## Begin RECORDED DATA

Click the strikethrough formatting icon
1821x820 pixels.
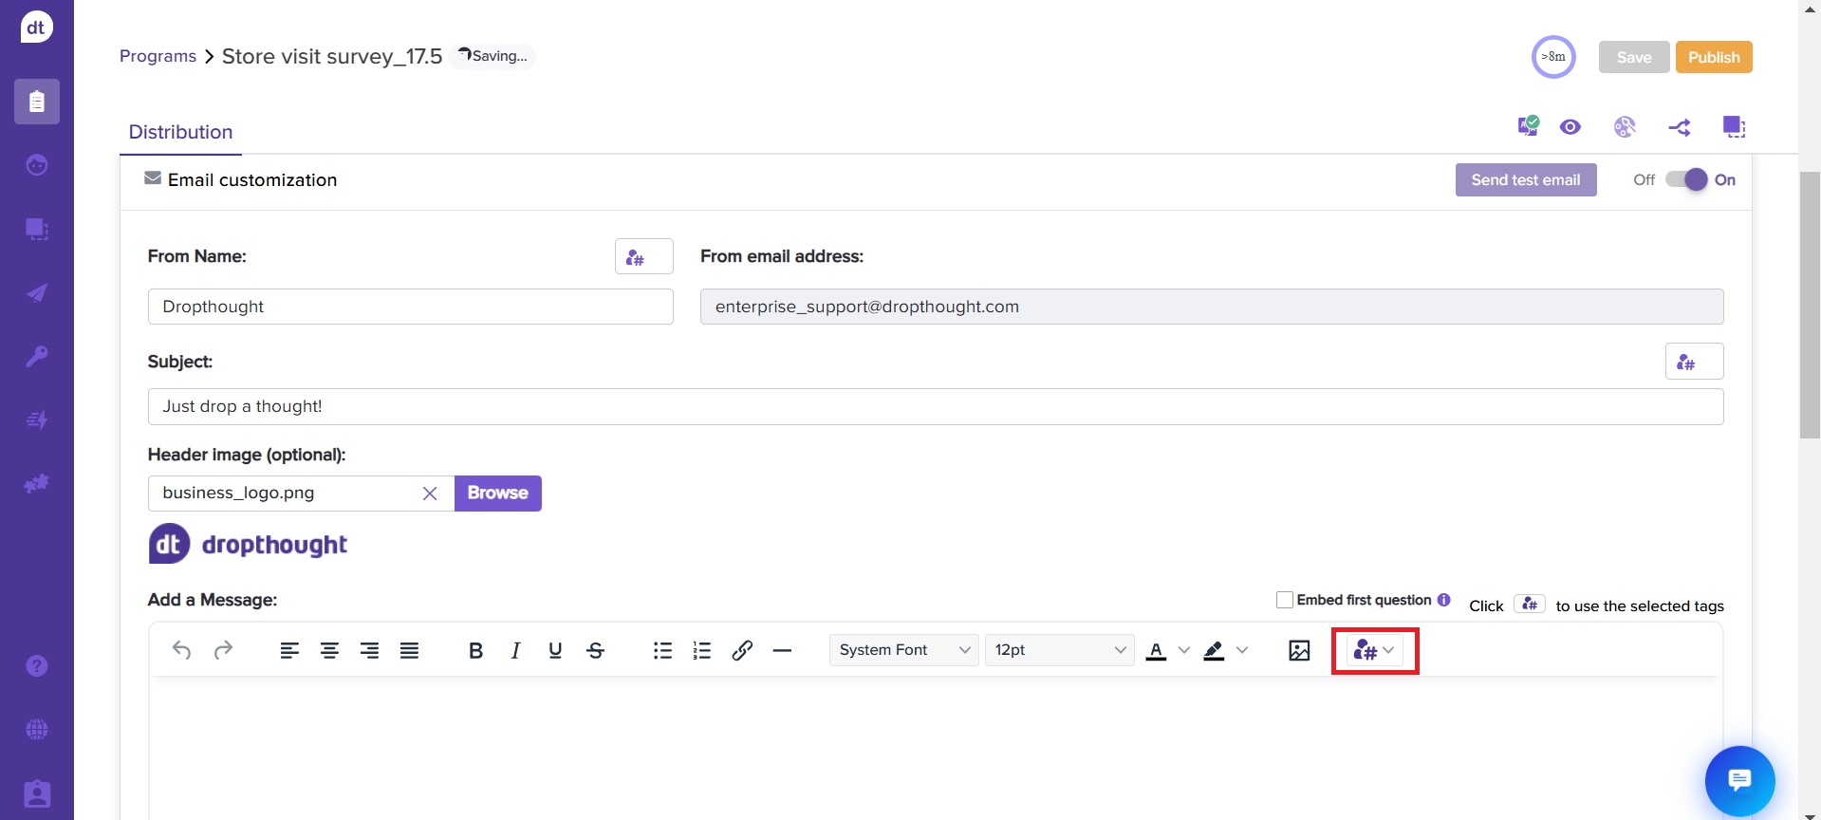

## End RECORDED DATA
## Begin RECORDED DATA

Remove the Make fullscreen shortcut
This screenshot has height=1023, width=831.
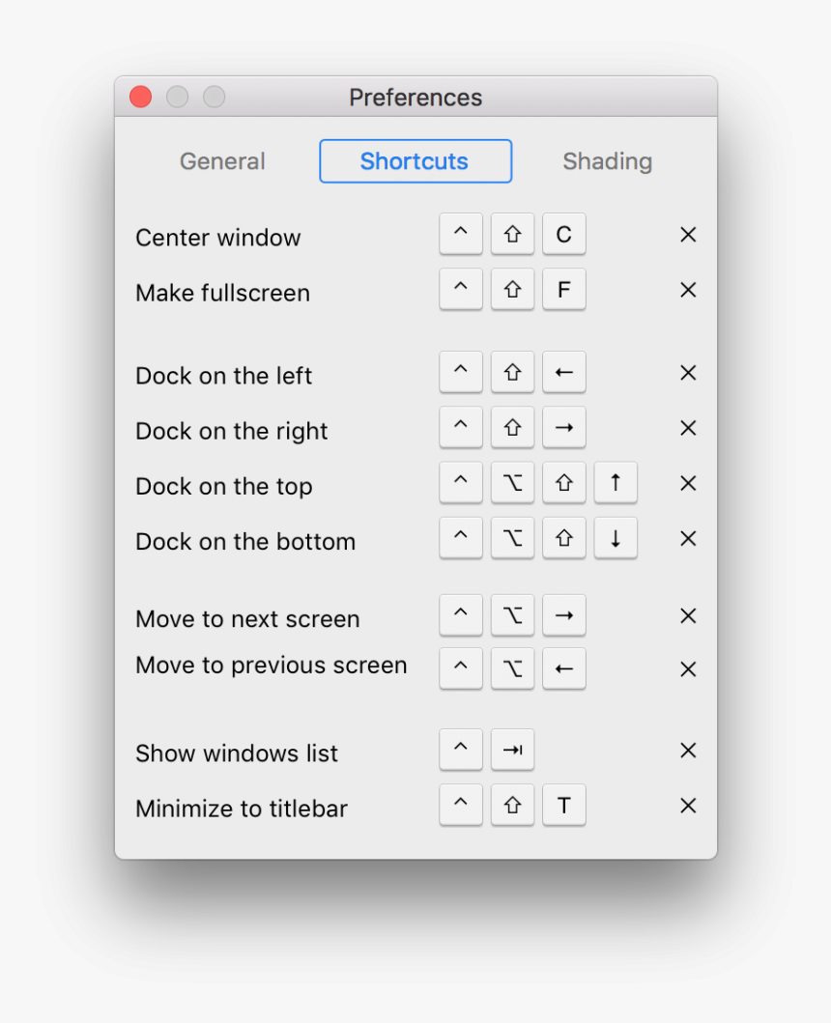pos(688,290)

## End RECORDED DATA

• CHALLENGE: Can you write out everything from the line containing "Click the strikethrough formatting icon" down to the line containing "1821x820 pixels.", both of those lines included, word for word?

• SOLUTION BELOW:
Click the strikethrough formatting icon
1821x820 pixels.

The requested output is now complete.